Duras sanciones a macrogranjas por esta práctica.

Cerdos hacinados en granja
Cerdos hacinados en una macrogranja francesa / Imagen: Colectivo L214

En junio de 2019, la Comisión Europea llevó a cabo una auditoría dentro de la industria porcina francesa con el objetivo de evaluar “la pertinencia y eficacia de las medidas adoptadas para prevenir las mordeduras de cola y evitar su corte sistemático” en las granjas, una dolorosa amputación que suele realizarse en carne viva.

Las regulaciones actuales prohíben explícitamente el corte rutinario de las colas de los cerdos y exigen que se cambien las condiciones de crianza de los cerdos si causan problemas de comportamiento como la mordedura de colas. Las conclusiones de la auditoría fueron claras: 7 años después de su entrada en vigor, el sector porcino francés sigue sin aplicar la ley sobre el corte de rabos.

La justicia francesa castiga la práctica

En abril de 2022 se conoción una sentencia sobre la granja de 9.000 cerdos ubicada en Limoise (Allier), suministrador de una conocida marca, que había sido denunciada por una investigación del colectivo L214, dictada por el tribunal penal de Moulins. La macrogranja es condenada a una multa de 50.000€ por el corte sistemático de rabos a los cerdos.

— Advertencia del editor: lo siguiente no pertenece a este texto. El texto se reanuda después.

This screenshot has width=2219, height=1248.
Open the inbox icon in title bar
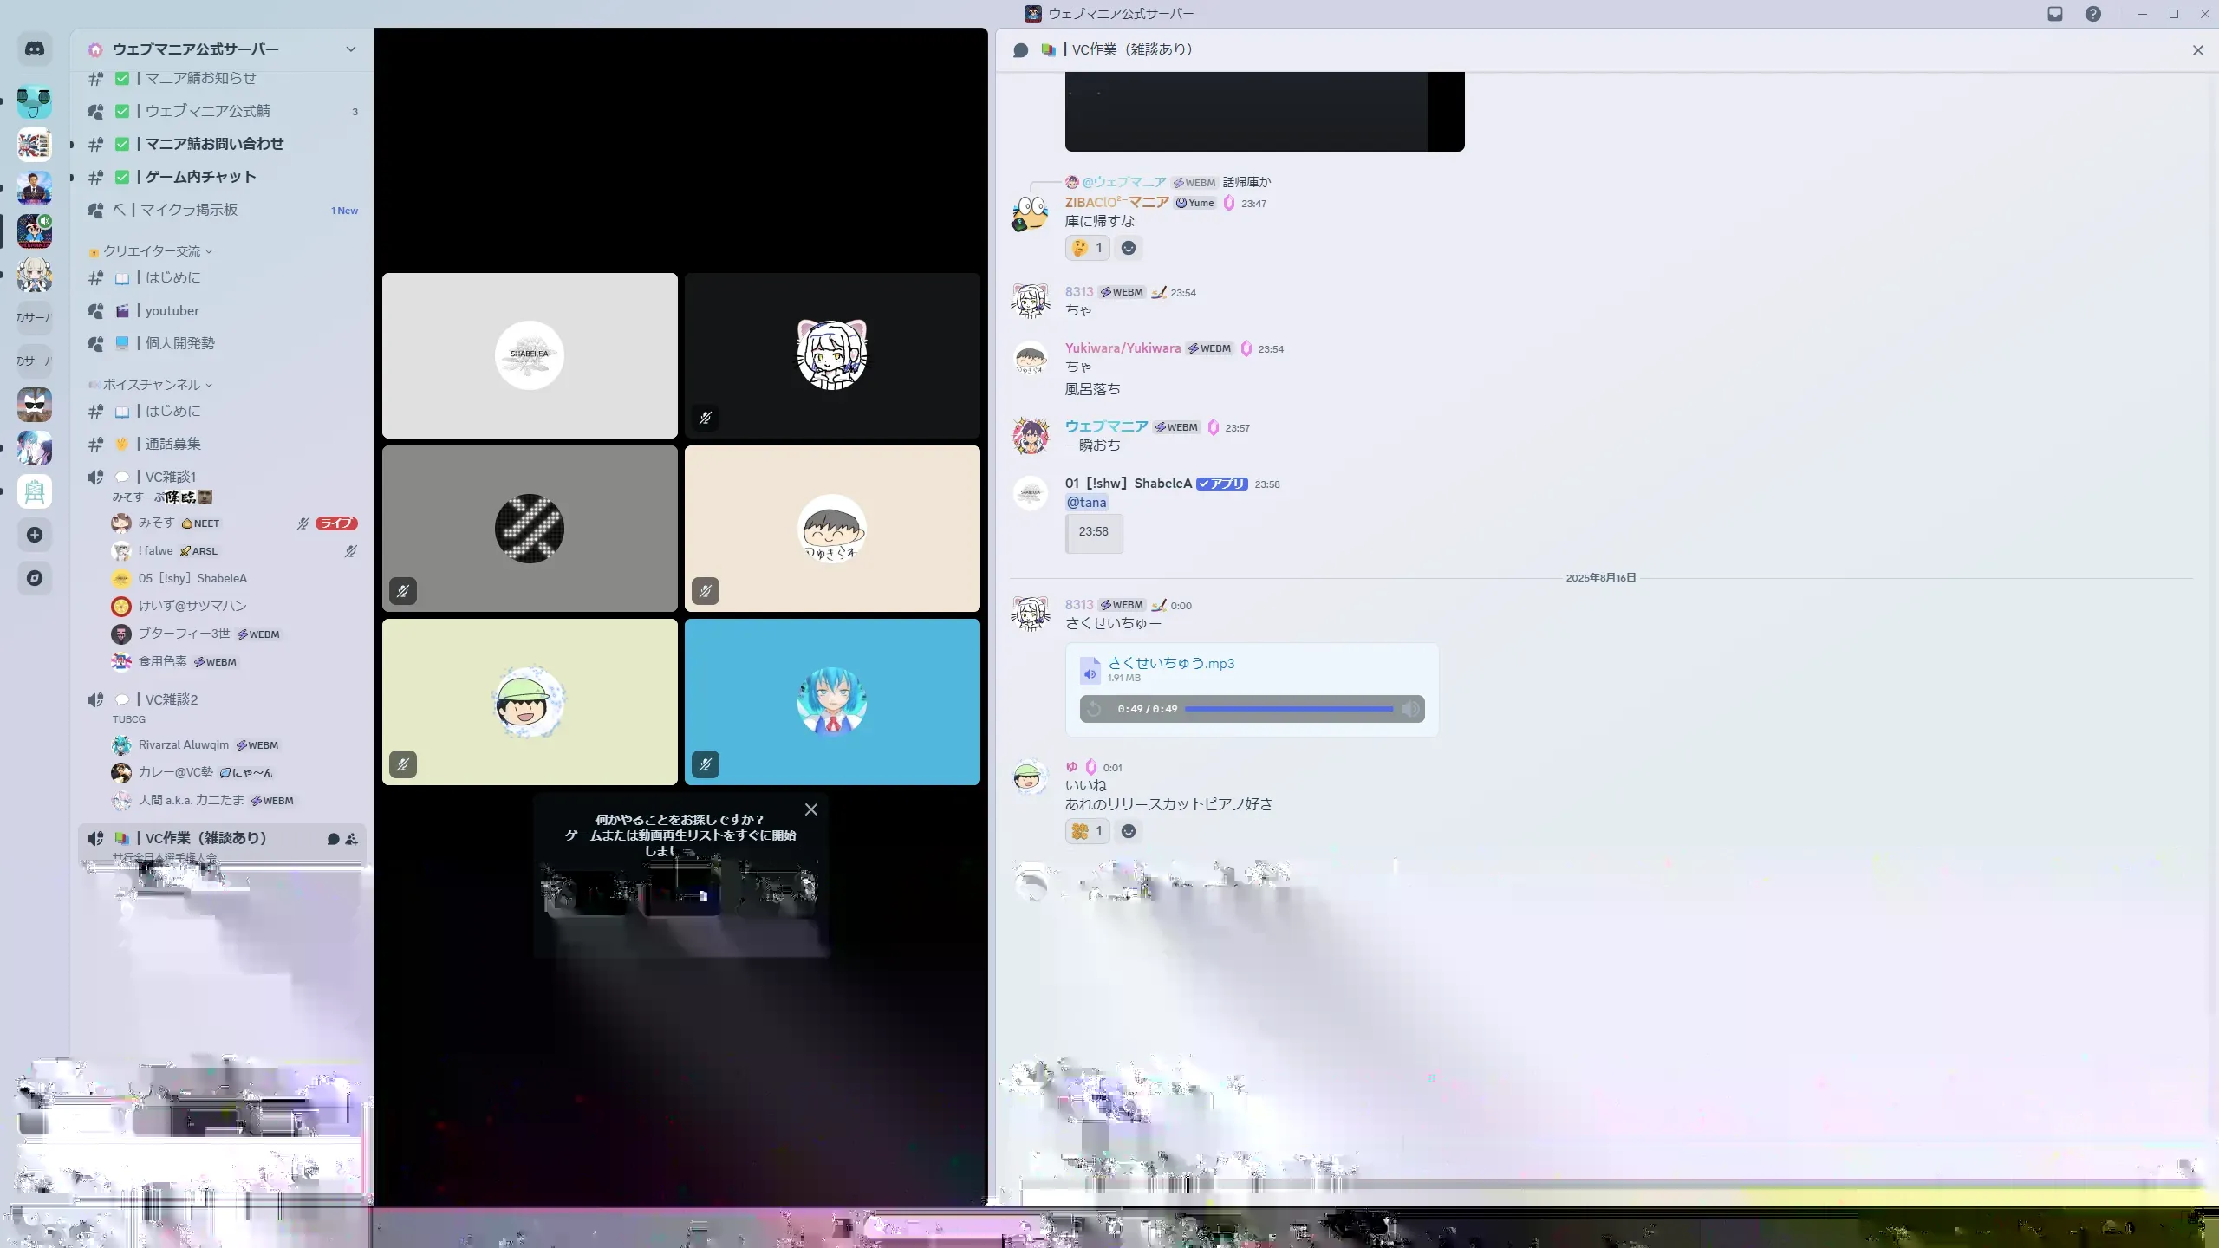point(2055,14)
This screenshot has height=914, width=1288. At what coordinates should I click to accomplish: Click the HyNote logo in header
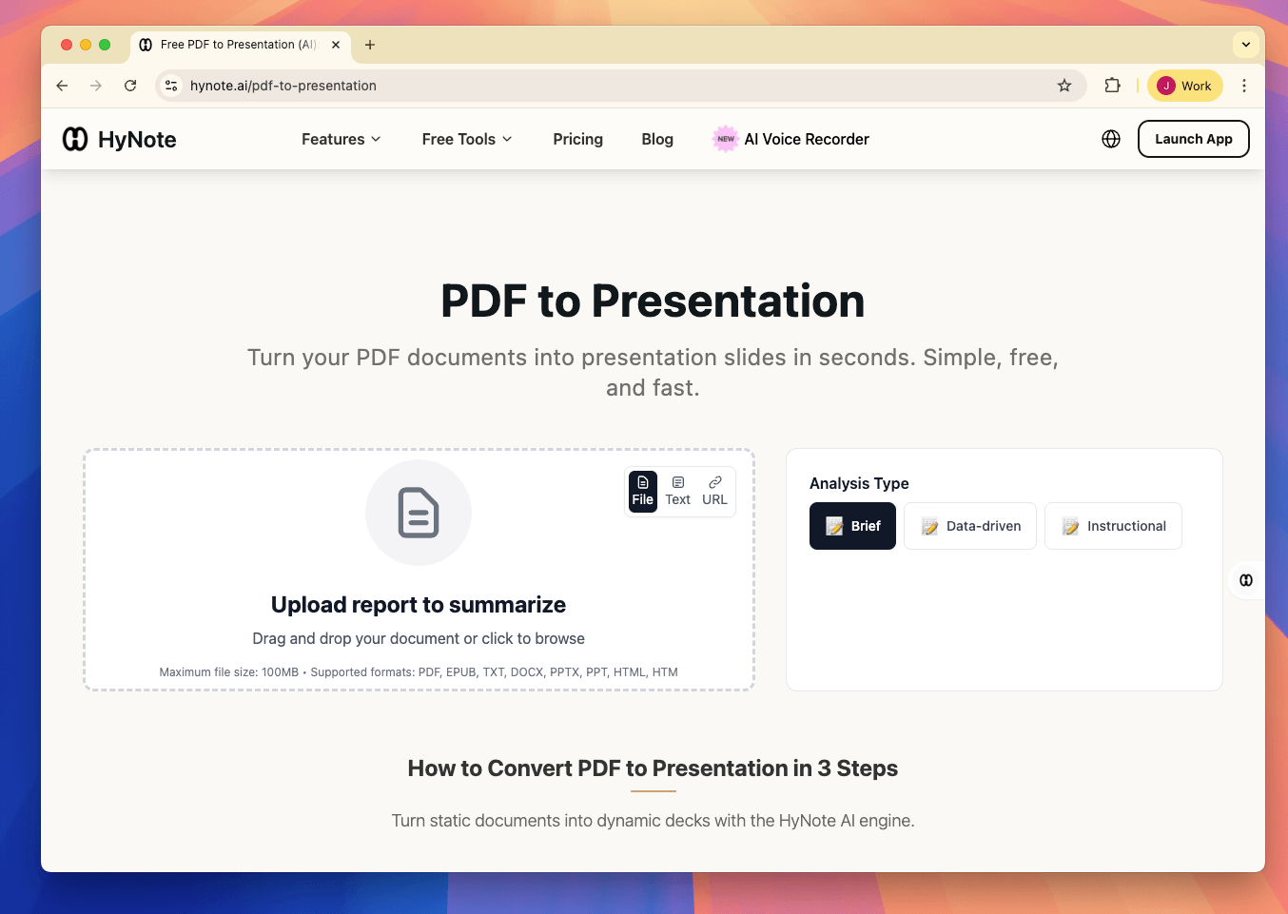point(120,139)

Por primera vez, la justicia condena esta práctica , prohibida desde hace casi 20 años por el decreto del 16 de enero de 2003 . Francia ya había sido advertida por la Comisión Europea en 2020 por estas mutilaciones: sin embargo, siguen practicándose casi sistemáticamente en las granjas porcinas.

Miles de cerdos encerrados en graves condiciones

También llamada corte de cola, esta práctica consiste en cortar las colas de los cerdos en vivo y se supone que limita las mordeduras de cola en el entorno hostil de la cría intensiva. En Francia, el 95% de los cerdos están encerrados en edificios sin acceso al exterior. Los cerdos viven allí toda su vida sobre un suelo de hormigón o plástico perforado, encima de sus excrementos, en condiciones extremas.

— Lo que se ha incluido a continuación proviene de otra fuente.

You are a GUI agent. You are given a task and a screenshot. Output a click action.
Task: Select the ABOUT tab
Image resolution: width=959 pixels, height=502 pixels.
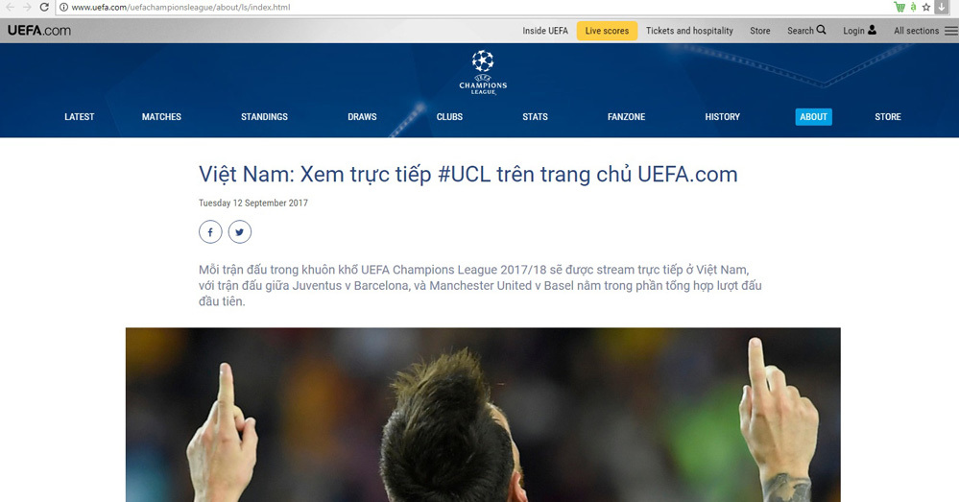[813, 117]
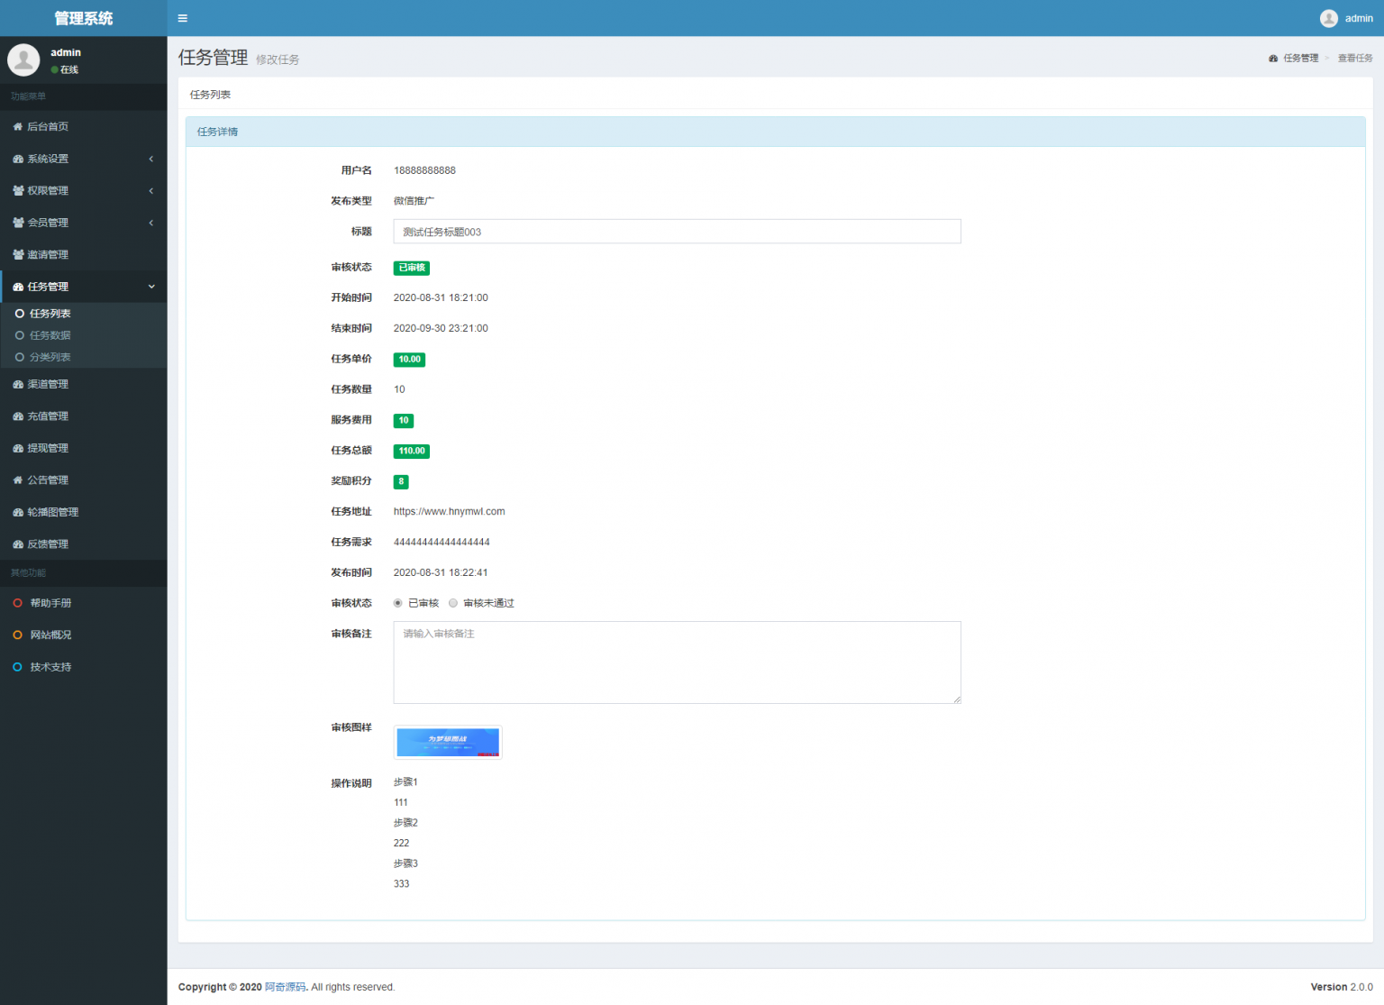
Task: Click the 阿奇源码 footer link
Action: point(285,987)
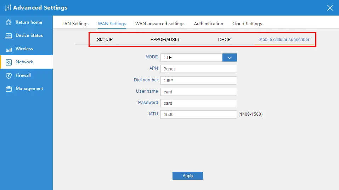Click the Firewall shield icon
Image resolution: width=339 pixels, height=190 pixels.
click(x=9, y=76)
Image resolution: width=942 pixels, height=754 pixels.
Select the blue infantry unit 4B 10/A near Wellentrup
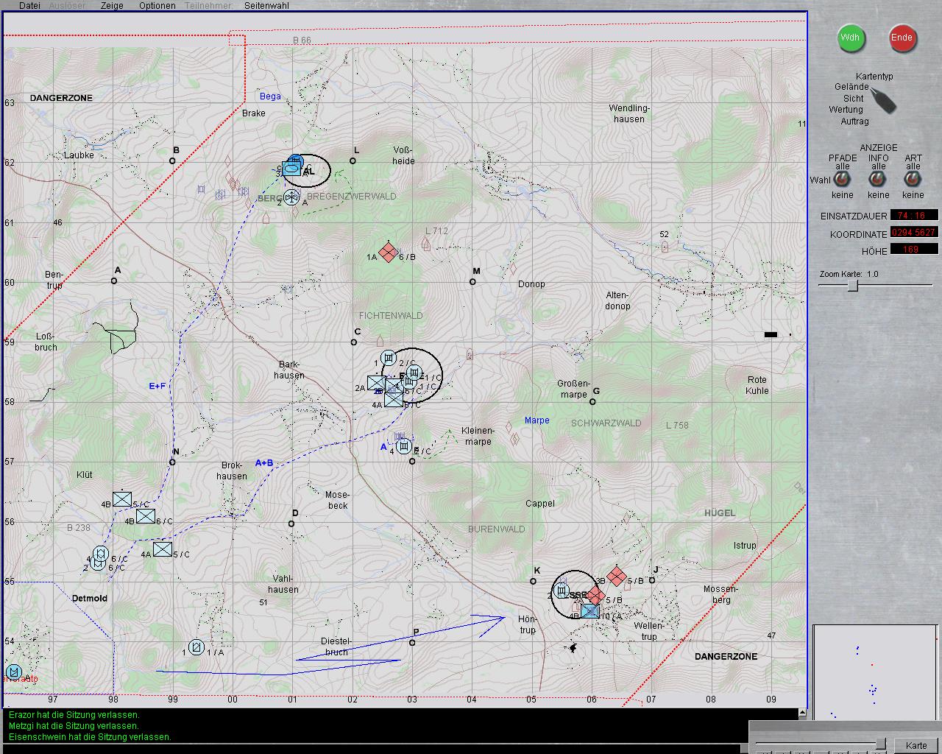(x=589, y=611)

Las cerdas reproductoras pasan la mitad de sus vidas en jaulas donde ni siquiera pueden darse la vuelta para cuidar a sus crías. Desde el nacimiento, los lechones se someten a mutilaciones, como amputación de la cola y corte de dientes, y son sacrificados cuando están débiles y económicamente no vale la pena mantenerlos con vida.

“Esta condena marca un verdadero punto de inflexión. Un delito tolerado durante 20 años es finalmente condenado por la justicia. El corte de colas se practica de forma rutinaria en casi todas las granjas, con la complacencia de los servicios estatales. Francia incluso fue llamada al orden por la Comisión Europea en 2020. El mensaje enviado hoy por la justicia es claro: las regulaciones relativas a las condiciones de cría de animales no se pueden negociar. Debe aplicarse a todas las granjas, les guste o no a los sectores de cría, y el Estado está obligado a aplicarlo”, subraya Brigitte Gothière cofundadora de L214.